Nearly half of businesses spent more than $10,000 a year complying with government regulations, and a quarter spent up to $50,000 - roughly $200 each work day.

One in 10 spent more than 20 hours a week - or four hours a day - complying with regulations ranging from planning, tax, and industrial relations to consumer and health laws.

Chamber chief executive Peter Anderson said the cost of compliance meant employers had less money to employ extra staff or award pay rises.

Business wanted government agencies to make their rules clearer, and forms shorter and simpler to fill in.

Often businesses had to provide exactly the same information to federal, state and local government agencies.

"Governments should be passing information to each other," Mr Anderson said.

"There are many bureaucratic requirements, such as hazard identification schedules where the forms sit in a folder in the office - just in case an inspector comes in one day.

"That's just box-ticking compliance that doesn't improve the safety outcomes."

Kids' clothing designer and importer Shane Pepper, who owns the Plum Babywear brand, said tax, import and safety regulations created the most red tape.

"For tax, keeping records for seven years is a lot of paperwork to have to keep in case you get audited," he said.

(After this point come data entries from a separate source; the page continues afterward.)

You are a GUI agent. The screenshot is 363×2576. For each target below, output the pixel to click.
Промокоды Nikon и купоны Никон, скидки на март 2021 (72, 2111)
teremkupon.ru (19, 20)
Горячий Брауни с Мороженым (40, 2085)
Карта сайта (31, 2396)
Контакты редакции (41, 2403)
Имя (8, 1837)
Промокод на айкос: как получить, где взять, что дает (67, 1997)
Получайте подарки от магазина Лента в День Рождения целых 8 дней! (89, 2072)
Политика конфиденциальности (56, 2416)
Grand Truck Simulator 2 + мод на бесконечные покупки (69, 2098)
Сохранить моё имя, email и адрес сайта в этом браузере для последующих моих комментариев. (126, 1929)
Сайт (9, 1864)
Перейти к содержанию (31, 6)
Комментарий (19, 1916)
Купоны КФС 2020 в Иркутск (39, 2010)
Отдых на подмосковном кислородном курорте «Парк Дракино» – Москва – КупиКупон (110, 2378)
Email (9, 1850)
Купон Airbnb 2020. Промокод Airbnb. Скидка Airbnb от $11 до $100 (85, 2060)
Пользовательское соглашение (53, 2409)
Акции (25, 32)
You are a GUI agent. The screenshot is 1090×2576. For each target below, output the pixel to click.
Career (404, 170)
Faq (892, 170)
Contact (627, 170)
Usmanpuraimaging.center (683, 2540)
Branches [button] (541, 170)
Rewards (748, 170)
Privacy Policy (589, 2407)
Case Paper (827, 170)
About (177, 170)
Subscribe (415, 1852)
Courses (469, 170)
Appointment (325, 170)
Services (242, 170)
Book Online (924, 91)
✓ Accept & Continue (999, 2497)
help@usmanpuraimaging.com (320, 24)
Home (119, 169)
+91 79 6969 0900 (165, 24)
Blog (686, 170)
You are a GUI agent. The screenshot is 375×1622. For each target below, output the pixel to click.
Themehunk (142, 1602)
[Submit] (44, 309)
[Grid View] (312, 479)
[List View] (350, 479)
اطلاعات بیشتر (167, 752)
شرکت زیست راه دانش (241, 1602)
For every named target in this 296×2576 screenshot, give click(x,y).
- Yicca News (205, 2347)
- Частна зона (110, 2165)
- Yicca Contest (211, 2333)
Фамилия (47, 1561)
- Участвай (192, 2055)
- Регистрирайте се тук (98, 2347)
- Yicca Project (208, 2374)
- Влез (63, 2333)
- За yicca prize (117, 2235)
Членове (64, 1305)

"Compliance is not cheap, and at the end of the day it does cost the consumer because we can't just absorb it."

Safe Work Australia yesterday revealed that state workplace safety authorities issued 57,611 safety notices to Australian businesses, resulting in fines totalling $15.5m, during 2010/11.

Workers' compensation schemes paid out $5.8bn in payments and medical expenses for injured workers during the year.